The Cronometer screengrab below shows the nutrients provided by 2000 calories of this recipe relative to the Optimal Nutrient Intakes.  



  • 100 g (3.5 oz) fresh salmon, cut into cubes
  • 100 g (3.5 oz) raw prawns
  • 1 clove garlic, crushed
  • 1 thumb-sized piece of ginger, peeled and finely diced
  • 1 spring onion, sliced
  • 100 g (3.5 oz) red bell pepper, diced
  • 100 g (3.5 oz) shiitake mushrooms, sliced
  • 120 g (4.2 oz) cabbage, shredded
  • 1 Tbsp Tamari sauce


  • Heat a frying pan to medium heat.
  • Add the salmon cubes and fry each side for a few seconds until golden. It does not need to be cooked through unless you prefer it like that. 
  • The salmon will release lots of fat, so you do not need to add any. 
  • Once the salmon is cooked, remove it to a plate and set it aside. 
  • Add the prawns to the salmon fat, turning them as they go pink to cook both sides. Once cooked, add to the plate of salmon, and set aside. 
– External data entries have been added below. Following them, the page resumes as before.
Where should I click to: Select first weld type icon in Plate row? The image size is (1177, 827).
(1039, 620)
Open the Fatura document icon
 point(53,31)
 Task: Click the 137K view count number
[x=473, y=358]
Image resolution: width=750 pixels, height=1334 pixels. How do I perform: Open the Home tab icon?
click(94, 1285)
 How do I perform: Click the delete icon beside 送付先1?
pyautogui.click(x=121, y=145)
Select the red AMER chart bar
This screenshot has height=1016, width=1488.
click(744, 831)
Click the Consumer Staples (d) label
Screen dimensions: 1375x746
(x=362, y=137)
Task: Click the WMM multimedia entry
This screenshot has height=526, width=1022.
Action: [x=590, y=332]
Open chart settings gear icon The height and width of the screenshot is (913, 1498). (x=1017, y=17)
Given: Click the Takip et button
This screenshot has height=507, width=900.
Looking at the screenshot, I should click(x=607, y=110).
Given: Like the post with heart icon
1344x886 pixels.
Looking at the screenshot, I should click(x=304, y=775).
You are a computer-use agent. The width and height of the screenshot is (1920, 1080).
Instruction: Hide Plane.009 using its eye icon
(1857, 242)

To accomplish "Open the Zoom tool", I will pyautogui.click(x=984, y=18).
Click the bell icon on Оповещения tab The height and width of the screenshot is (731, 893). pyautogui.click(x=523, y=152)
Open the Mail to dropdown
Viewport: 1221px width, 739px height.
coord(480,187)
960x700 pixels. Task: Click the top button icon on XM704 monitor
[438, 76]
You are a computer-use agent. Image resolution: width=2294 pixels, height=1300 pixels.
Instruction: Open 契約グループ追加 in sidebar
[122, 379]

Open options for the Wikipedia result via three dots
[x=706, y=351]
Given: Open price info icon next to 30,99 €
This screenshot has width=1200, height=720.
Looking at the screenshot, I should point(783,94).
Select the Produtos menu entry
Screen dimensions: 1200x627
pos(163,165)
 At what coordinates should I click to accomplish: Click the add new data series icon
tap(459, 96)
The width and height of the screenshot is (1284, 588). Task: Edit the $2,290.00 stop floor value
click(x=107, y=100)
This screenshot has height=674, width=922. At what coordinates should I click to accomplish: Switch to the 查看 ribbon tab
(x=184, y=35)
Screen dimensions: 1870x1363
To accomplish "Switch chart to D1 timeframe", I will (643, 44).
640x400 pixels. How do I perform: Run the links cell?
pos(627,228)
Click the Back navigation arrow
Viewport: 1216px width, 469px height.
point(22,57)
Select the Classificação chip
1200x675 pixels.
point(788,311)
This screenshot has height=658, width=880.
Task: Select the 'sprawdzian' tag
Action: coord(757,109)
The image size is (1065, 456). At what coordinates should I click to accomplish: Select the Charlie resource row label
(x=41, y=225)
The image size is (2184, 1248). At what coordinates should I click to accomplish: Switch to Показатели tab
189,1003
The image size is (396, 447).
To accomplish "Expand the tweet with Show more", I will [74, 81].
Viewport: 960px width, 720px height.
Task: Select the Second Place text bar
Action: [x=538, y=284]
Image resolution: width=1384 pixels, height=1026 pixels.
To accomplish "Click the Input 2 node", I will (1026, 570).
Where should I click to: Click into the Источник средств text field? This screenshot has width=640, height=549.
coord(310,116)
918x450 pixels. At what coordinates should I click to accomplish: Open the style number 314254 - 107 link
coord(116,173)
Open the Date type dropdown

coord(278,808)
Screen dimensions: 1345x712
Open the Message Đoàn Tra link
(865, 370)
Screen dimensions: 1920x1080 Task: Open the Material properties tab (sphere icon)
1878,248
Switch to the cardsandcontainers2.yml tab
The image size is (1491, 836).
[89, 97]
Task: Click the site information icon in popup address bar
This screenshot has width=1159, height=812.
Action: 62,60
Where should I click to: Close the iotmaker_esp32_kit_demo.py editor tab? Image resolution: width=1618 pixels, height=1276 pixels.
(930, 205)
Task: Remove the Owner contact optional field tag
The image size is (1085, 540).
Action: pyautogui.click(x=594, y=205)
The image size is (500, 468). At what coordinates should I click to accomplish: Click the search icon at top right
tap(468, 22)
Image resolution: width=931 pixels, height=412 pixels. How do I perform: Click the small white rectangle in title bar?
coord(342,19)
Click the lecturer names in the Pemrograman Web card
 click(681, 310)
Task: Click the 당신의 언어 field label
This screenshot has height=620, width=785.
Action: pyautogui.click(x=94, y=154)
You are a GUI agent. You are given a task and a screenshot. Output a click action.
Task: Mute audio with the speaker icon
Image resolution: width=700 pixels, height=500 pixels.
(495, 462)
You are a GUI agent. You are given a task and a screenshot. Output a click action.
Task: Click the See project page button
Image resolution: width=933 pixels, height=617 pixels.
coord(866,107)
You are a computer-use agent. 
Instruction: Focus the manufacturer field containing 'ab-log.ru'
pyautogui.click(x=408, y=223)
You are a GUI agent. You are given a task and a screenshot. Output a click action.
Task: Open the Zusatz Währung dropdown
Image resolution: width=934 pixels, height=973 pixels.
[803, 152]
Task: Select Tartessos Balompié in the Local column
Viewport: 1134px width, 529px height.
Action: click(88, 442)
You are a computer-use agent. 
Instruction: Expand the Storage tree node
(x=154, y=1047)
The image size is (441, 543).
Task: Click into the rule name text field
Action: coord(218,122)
  • Add the garlic, ginger, spring onion, red pepper and mushrooms to the pan. Saute in the salmon fat until soft. 
  • Add the cabbage, and toss so all combine. Pour over the Tamari sauce. Let the cabbage soften, cooking it for about 2 minutes, stirring occasionally. 
  • Tip the prawns and salmon back into the stir fry and gently fold them together. 
  • Plate up and enjoy!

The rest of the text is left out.